Prompt:
Within the entries below, find each line containing the word "Chrome" and copy it.

Entries shown:
╔══
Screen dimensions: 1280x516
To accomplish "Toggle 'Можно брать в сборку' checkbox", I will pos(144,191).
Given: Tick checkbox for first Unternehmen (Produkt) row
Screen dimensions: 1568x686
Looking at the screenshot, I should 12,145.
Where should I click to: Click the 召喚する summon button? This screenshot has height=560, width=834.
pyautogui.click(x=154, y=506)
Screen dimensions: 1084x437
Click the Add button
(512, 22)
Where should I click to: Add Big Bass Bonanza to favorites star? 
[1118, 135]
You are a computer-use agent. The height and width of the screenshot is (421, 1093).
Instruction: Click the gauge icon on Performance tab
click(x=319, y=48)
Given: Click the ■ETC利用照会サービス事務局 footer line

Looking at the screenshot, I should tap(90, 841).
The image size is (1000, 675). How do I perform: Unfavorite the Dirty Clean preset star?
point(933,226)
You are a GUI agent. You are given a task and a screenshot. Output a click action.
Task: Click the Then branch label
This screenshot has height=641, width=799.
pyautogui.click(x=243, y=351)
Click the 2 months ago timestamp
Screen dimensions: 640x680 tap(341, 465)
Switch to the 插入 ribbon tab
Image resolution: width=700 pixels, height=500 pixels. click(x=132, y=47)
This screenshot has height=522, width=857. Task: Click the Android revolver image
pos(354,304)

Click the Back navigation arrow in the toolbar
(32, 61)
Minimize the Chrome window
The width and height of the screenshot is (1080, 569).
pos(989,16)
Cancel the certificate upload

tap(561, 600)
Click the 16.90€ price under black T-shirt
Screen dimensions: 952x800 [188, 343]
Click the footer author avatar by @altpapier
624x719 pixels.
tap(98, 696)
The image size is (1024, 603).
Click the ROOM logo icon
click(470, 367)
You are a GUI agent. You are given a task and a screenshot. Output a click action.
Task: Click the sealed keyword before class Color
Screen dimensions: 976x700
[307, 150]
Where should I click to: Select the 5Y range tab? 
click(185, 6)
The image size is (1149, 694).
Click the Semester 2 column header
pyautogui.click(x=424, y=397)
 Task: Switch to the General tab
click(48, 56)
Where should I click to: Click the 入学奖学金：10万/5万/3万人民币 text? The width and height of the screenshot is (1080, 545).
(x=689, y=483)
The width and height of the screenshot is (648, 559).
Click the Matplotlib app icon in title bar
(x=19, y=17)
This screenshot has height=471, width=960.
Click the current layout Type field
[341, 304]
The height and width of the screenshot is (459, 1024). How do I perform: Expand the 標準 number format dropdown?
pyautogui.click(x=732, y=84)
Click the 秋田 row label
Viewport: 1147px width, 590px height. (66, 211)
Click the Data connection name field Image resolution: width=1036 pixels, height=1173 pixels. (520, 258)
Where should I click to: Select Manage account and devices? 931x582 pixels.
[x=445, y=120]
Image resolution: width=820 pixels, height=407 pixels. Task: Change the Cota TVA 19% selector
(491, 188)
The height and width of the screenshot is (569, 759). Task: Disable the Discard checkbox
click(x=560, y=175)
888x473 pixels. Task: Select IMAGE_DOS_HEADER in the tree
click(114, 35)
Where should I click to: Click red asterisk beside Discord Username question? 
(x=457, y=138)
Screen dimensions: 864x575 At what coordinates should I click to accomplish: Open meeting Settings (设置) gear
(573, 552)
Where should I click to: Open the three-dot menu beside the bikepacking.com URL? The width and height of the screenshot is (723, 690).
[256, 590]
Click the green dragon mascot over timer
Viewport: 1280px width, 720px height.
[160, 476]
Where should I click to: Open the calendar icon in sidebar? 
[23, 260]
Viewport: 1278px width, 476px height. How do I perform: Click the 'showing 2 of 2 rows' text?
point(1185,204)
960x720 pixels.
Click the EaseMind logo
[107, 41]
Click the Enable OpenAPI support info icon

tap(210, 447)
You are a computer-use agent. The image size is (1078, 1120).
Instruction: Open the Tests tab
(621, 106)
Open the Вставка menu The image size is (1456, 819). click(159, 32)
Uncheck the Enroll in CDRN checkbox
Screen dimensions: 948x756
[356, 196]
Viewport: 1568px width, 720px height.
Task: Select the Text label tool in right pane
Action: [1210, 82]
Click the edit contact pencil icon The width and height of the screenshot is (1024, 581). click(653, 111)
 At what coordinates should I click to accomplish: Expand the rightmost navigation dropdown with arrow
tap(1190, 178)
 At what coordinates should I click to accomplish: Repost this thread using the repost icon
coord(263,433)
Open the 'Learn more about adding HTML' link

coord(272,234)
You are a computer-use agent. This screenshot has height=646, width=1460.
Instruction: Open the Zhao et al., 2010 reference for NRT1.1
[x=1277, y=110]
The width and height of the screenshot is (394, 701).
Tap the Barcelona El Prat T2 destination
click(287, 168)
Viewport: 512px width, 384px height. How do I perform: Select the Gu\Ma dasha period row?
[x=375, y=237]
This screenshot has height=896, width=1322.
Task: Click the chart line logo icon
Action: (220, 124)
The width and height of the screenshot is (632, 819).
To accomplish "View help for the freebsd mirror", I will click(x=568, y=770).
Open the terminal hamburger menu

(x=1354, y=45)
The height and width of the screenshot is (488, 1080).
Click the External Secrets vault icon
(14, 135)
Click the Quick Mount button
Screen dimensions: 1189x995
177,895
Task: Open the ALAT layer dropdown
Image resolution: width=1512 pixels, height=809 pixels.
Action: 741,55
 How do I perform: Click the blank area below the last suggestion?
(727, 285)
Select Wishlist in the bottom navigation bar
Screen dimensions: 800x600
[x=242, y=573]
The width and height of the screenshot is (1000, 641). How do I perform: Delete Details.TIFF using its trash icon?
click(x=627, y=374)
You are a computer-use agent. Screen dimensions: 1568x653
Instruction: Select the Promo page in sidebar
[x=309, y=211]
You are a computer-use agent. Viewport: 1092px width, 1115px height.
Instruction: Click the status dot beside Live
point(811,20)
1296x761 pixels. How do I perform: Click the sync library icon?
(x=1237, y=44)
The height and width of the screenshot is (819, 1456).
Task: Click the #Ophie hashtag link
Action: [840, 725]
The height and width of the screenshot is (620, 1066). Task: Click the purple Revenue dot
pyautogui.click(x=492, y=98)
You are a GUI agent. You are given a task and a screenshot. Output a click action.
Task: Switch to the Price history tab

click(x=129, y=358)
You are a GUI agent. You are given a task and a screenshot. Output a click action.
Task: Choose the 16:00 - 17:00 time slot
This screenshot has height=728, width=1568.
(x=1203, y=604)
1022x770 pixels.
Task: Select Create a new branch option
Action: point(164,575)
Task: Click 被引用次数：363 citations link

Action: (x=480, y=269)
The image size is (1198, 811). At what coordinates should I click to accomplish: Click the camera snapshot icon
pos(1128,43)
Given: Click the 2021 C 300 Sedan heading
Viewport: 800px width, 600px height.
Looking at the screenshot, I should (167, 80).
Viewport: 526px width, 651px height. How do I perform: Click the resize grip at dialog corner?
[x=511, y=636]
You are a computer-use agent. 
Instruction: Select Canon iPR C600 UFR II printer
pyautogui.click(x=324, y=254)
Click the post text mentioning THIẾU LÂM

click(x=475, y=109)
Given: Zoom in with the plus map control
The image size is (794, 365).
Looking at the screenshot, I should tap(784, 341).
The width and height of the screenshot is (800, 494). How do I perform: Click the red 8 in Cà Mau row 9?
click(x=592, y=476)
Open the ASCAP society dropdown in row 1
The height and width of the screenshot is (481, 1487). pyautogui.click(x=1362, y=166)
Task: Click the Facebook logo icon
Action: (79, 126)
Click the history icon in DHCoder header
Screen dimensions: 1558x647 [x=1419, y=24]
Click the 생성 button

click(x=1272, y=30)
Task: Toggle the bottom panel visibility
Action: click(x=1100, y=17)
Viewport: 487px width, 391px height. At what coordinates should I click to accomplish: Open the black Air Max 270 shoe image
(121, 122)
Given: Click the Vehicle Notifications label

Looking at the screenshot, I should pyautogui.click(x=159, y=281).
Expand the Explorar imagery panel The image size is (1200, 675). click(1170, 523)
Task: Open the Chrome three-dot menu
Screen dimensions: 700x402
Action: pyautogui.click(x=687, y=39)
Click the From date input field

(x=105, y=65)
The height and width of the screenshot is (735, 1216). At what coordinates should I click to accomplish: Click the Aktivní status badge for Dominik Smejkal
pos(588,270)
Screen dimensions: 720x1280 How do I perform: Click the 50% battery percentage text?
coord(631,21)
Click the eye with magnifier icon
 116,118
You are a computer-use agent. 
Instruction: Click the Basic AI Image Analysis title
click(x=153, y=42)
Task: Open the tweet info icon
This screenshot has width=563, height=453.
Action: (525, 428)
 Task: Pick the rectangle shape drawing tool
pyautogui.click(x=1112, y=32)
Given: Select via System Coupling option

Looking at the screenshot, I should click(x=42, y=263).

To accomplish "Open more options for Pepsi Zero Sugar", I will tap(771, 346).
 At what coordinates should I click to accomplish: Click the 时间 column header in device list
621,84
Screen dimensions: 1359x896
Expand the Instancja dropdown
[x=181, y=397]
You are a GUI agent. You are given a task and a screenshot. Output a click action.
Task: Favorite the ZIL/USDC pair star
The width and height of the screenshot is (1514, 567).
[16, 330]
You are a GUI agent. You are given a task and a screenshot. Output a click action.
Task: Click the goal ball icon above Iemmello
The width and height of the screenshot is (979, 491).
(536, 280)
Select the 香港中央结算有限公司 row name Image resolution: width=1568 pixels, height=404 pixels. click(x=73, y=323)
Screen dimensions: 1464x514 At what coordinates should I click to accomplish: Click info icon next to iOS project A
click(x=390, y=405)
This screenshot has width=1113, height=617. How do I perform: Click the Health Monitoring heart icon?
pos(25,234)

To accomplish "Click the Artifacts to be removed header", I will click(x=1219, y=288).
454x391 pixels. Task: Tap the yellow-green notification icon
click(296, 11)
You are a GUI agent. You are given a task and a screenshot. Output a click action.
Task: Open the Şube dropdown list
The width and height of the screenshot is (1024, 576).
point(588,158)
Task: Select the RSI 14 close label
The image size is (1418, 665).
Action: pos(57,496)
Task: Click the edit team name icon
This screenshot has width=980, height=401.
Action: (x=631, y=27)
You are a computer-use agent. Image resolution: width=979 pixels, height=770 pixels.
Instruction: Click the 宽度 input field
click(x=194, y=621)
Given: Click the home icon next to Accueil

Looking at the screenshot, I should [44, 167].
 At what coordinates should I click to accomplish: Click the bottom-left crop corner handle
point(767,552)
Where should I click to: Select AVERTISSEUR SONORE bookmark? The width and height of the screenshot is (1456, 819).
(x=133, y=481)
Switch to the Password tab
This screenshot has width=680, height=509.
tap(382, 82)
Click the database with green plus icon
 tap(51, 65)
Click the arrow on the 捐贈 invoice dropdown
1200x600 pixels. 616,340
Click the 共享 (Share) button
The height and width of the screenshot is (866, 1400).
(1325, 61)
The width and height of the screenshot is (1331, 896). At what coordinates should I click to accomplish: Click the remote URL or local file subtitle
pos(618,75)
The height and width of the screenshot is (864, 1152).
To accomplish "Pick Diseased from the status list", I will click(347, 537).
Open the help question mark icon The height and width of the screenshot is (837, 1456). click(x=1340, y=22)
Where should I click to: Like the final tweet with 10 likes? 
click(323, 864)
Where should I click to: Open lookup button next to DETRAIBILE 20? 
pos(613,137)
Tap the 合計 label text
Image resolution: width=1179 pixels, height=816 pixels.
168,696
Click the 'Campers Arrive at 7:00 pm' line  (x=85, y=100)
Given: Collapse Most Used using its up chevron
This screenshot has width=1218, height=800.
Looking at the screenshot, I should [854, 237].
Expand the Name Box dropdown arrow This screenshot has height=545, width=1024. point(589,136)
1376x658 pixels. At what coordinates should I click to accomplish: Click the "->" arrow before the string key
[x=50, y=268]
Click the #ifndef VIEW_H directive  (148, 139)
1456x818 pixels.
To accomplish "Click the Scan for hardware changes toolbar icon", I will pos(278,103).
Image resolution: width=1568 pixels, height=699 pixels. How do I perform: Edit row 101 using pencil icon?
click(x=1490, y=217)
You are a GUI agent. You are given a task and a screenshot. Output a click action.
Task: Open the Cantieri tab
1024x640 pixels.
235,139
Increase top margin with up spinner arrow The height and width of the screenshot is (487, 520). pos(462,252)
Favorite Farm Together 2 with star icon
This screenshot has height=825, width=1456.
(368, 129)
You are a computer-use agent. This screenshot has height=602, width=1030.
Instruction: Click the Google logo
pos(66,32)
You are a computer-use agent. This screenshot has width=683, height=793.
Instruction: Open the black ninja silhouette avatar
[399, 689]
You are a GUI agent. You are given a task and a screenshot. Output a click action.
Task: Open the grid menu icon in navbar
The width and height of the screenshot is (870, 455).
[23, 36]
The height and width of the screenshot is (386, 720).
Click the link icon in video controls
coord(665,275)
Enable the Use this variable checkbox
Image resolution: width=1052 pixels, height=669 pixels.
╚══
Result of this exercise:
Minimize the Chrome window
Task: Open the Chrome three-dot menu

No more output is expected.